Exercise details: What follows is a set of records, each of which is to be written out exactly.

___ Material for this task

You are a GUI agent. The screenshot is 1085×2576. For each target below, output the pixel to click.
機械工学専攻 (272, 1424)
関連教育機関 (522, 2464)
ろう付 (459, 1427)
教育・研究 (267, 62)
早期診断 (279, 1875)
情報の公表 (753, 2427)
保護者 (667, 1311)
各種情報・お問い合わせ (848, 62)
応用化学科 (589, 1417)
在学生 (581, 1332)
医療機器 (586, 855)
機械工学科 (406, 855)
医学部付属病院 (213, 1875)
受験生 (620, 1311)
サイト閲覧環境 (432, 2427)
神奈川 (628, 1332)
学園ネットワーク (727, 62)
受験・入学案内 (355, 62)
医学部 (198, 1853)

______

Response to the exercise:
You are a GUI agent. The screenshot is 1085×2576. For each target below, output the pixel to click.
機械工学専攻 (272, 1424)
関連教育機関 (522, 2464)
ろう付 (459, 1427)
教育・研究 (267, 62)
早期診断 (279, 1875)
情報の公表 (753, 2427)
保護者 (667, 1311)
各種情報・お問い合わせ (848, 62)
応用化学科 (589, 1417)
在学生 (581, 1332)
医療機器 (586, 855)
機械工学科 (406, 855)
医学部付属病院 (213, 1875)
受験生 (620, 1311)
サイト閲覧環境 (432, 2427)
神奈川 (628, 1332)
学園ネットワーク (727, 62)
受験・入学案内 (355, 62)
医学部 (198, 1853)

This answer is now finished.